La reprise économique est bien entendu l'un des premiers facteurs à mettre au compte de cette embellie. L'appréciation des monnaies étrangères – le dollar notamment – par rapport au franc suisse a aussi contribué à rendre la place touristique genevoise encore plus compétitive. «Mais ces explications ne sont pas suffisantes», souligne le directeur de Genève Tourisme, François Bryand. «Le phénomène Easyjet y est aussi pour quelque chose. Plusieurs lignes aériennes reliant Londres, Liverpool et Nice à Genève ont permis une augmentation sensible du nombre de touristes en provenance de ces pays», ajoute-t-il. Les nuitées de ressortissants du Royaume-Uni ont, par exemple, augmenté de 15%. François Bryand précise que la politique de marketing de ces dernières années porte également ses fruits.
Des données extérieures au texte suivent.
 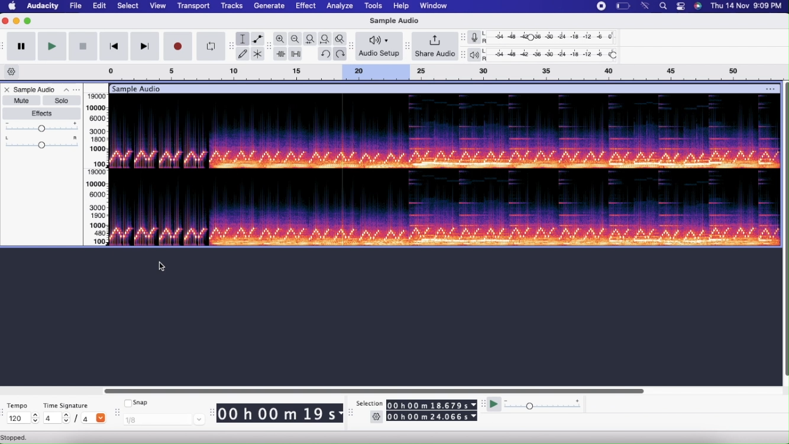 I want to click on Sample audio spectrogram, so click(x=446, y=208).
Les Suisses, alémaniques en particulier, représentent toujours une clientèle importante. Le nombre de leurs nuitées a pourtant baissé par rapport à 1999, année où s'est tenue, il est vrai, la grande foire de Telecom.

Si en 2000, la clientèle du Moyen-Orient a connu une forte hausse, à l'instar de celle en provenance de Russie (47,5% de progression), les responsables de Genève Tourisme comptent beaucoup à l'avenir sur le potentiel énorme que représente l'Europe de l'Est. De la Chine, ils misent sur une croissance de 33% ces prochaines années. Mais pour l'heure, l'octroi de visas par Pékin pose toujours problème. L'objectif est d'atteindre 2,5 millions de nuitées d'ici à 2003. Pour François Bryand, «même si le tourisme reste un secteur fragile, une progression de 6,6% en trois ans semble réaliste».